Transportation planning has always been an important task of local government. Improving community accessibility, safety, and health are just some of the objectives. But external trip estimation is a facet of planning that’s often overlooked, especially by small- and medium-sized communities.
However, pass-through trips (also called external-external trips or external trips) are a trip type that may make up a large portion of travel in your municipality. The map in this article gives you an indication on how heavy pass-through travel is in counties across the United States.
Data from pass-through trips – those in which drivers pass through your city or region without stopping – is important to understanding your community’s entire transportation landscape.
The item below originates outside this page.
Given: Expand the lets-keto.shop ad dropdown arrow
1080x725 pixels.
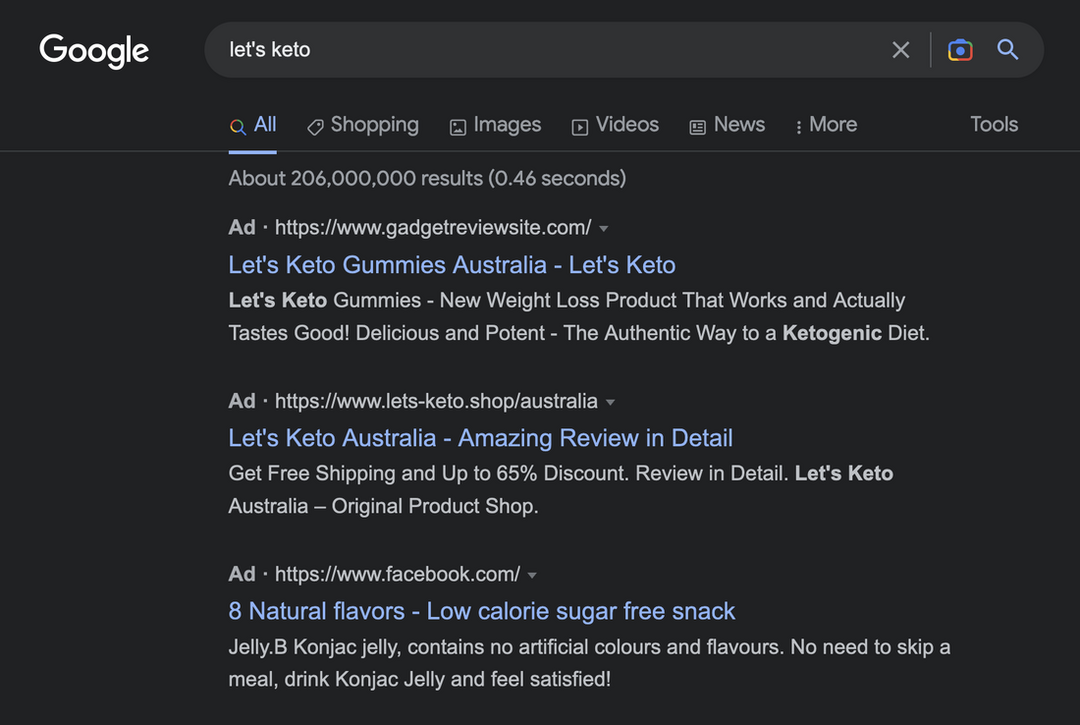Looking at the screenshot, I should pos(610,402).
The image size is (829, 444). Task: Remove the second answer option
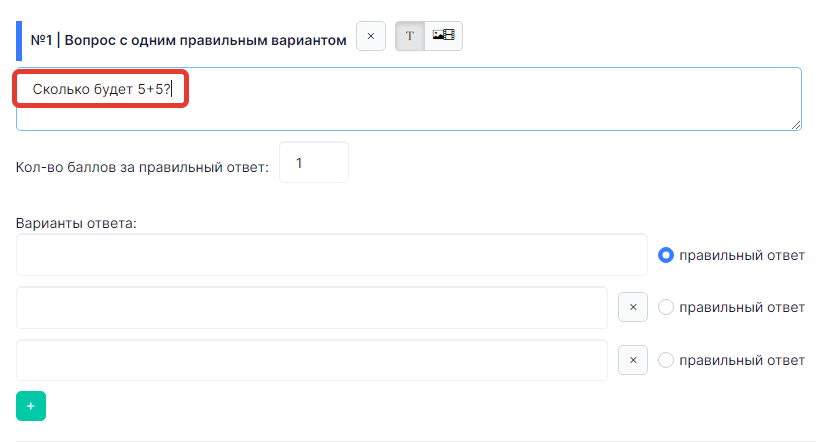click(x=633, y=307)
How External Trips Paint Your Entire Transportation Picture
External trip estimation isn’t just an undertaking for improving your community. It’s also important for battling the negative consequences that pass-through travel can have. From congestion and wear and tear on your local roads to greenhouse gas and criteria emissions, external-external trips need to be accounted for.
Being able to analyze how this traffic impacts your community affects critical decisions such as whether to add new public transportation lines and determining how to decrease pollution. It can also provide key insights into how to maximize business opportunities for your local economy.
Our view is that communities should continue to assess internal, inbound, and outbound travel -- but not forget to collect the data about the external transportation, which is just as important to your city.
Collecting Meaningful Pass-Through Trip Data With A Limited Budget
Traditionally external trip data is collected through license plate surveys. But this method of estimation has many flaws.
- Often produces only very small sample sizes
- Bears the risk of human error
- Takes a very long time
- Is too costly
Even if you created the most efficient process using license plate surveys, the data itself is generally more difficult to analyze, and it involves handling private citizens’ DMV records. It’s not ideal.
Today, the leading planning organizations are using mobile data to analyze trips instead. Researching GPS data and the like is a far more cost-effective method to forecast external trips. It provides a much larger sample size and takes much less time.
In fact, these methods were used in the first-ever analysis of the percentage of pass-through trips nationwide.
Modern External Trip Estimation In Practice
The Napa County Travel Behavior Study was an insightful undertaking using mobile data collection of nearly 900,000 daily trips.
Directed by The Napa County Transportation and Planning Agency (NCTPA), the study was conducted as a basis for multiple planning efforts by the NCTPA and other Napa County stakeholders. The ultimate goals were to learn about the travel behavior of visitors, employees, residents, and students who make work and nonwork trips in Napa County.
In another study in the city of Lafayette, CA, the community wanted to determine the ultimate causes of congestion, and forecast future traffic conditions. It previously calculated congestion using surveys and traffic counters, but the data did not explain the cause of the traffic.
Using GPS data, the municipality learned that pass-through trips accounted for roughly 30% of trips in the downtown area. And of those trips, nearly 40% used a specific road in the community.
These fruitful studies have become more and more commonplace. And because of the valuable insights, their studies have provided, the organizations that have directed them are learning how to make a bigger impact in their communities.